Five Ways to Increase Collective Teacher Efficacy

Written by Sarah Dugan

If you’ve ever led or been part of a team with a negative culture, you’re familiar with the feelings of apathy, resignation, and futility accompanying fruitless team meetings and procedures. 

On the other hand, if you’ve been on teams that get things done and, better yet, get things done that impact student learning and wellbeing, you know the resulting sense of connection, satisfaction, and gratification. 

I knew this feeling as an 8th grade English teacher at Thoreau Middle School in Vienna, Va.. My curriculum team or PLC--professional learning community--collaborated to close achievement gaps and hit near 100% pass rates on state assessments. 

How did we reach high levels of success? 

Fun fact: Our journey to high performance wasn’t always pretty! 

As a team, our “storming and norming” phases were intense. We each had strong opinions on what we should teach and how to teach it. Sometimes, we split hairs, like when we couldn’t agree on the precise definitions of internal and external characterization. 

Although our teaching wasn’t identical, we used common assessments. In looking at assessment data across all our classes, we were forced into vulnerability as we examined whose students excelled or struggled on the skills we had taught.  

Analyzing common assessment data was a powerful and sometimes uncomfortable way for us to grow. But every single disagreement we had probably made me a better practitioner. 

A subtle but solid foundation of trust was forming as we muddled through our challenges during those years. Brick by brick, interaction by interaction, we developed trust in each other’s skills, commitment, and support. That growing trust allowed us to put down our shields of pride and learn from our mistakes and each other.  

When I hear the term collective teacher efficacy, I think of the work I did with this team; how I grew as an educator; and how our students excelled. 

In addition to the impact on students and all that green color-coding on our data reports, what has stayed with me is the deep connection I felt with those colleagues--the same people I fought with about characterization! 

That’s the kind of feeling that keeps teachers returning to school year after year and what keeps them working hard for students. It’s magical. 

Let’s talk about how to cultivate it.

Five Ways to Cultivate Collective Teacher Efficacy

One: Instructional Rounds

Inviting teachers to enter each other’s classrooms can revolutionize the learning environment. Watching peers in action leads to significant perspective shifts and ignites fresh ideas in a supportive, non-judgmental space. It’s all about mutual learning and growth, not evaluation or criticism. When educators frequently observe one another, exchange constructive feedback, and engage in discussions about teaching techniques, it changes the culture of the faculty. An accessible protocol for getting started with peer-to-peer visits is the Snapshot Observations process created by Ron Richhtart of Harvard’s Project Zero. Teach Learn Thrive also facilitates this process at schools; reply to this email to learn more. 

Two: Teachers learn from teachers in PD

We know that professionals are most engaged when they have some autonomy in their work, so how can we give educators more autonomy over their professional learning, while also ensuring it’s high-quality and aligned to school goals? At Archbishop Curley High School in Baltimore, Md., leaders use teacher input to determine a PD focus for the year. Examples of focus areas include addressing learner variability in the classroom; leveraging AI for better instruction; or increasing joy and play in learning. Next, teachers complete a survey indicating their learning needs and interests within the chosen topic(s). From there, school leaders design a calendar of professional learning sessions on the requested topics. Some sessions are presented by faculty members with expertise in the identified areas, while others are facilitated by outside experts.
* * * * *
To be done: Carry on the article about collective teacher efficacy, starting right after its last sentence.

Supplied data:
* * * * *
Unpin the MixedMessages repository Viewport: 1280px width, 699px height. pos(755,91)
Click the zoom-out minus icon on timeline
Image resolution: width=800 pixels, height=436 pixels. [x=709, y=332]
* * * * *
Answer for the task:
Additional ways to incorporate choice and voice include options for learning on one’s own or with a group, enrolling in an outside PD workshop, or participating in in-school PD.

Three: Grading calibration

In a school with grade-level or curriculum-based teams, conducting a grading calibration exercise will increase inter-rater reliability and deepen teachers’ understanding of the curriculum and assessment criteria. It also ensures fairness and consistency across classrooms in the school. Just as a rising tide lifts all boats, this practice sharpens every teacher’s skills. It also deepens the trust among team members because, through grading discussions, educators learn from each other.

Four: Create a teacher-designed instructional playbook

An instructional playbook helps educators identify and concentrate on high-impact teaching strategies. This focused approach ensures that teachers use proven methods to enhance student learning; teachers' common language and understanding about effective instructional practices; and facilitates better communication and collaboration among educators. Far from a finite set of options, the playbook is a starting point, a place where teachers can go for reliable, easy-to-implement strategies to use in their classroom. A physical artifact of the “work smarter, not harder” mentality, an instructional playbook saves teachers time and energy in planning. Supporting resources for this include Jim Knight’s Instructional Playbook and High-Impact Instruction.

Five: Book studies

Teams can choose books from a list of leadership-curated titles that align to the school’s mission and focus. This is one of the best ways to offer choice and autonomy in educator PD. Teachers can choose from a variety of relevant titles, form groups, and make a plan for reading and discussing the text. These meetings can be fertile ground for reflection, idea sharing, and teachers trying new things in their classrooms. Some of the most memorable book studies I participated in during my classroom years include Good to Great, 15 Fixes for Broken Grading, Learning by Doing, and Teaching with Poverty in Mind. Today, titles I’d suggest include Street Data, UDL Now, and Powerful Teaching: Unleash the Science of Learning.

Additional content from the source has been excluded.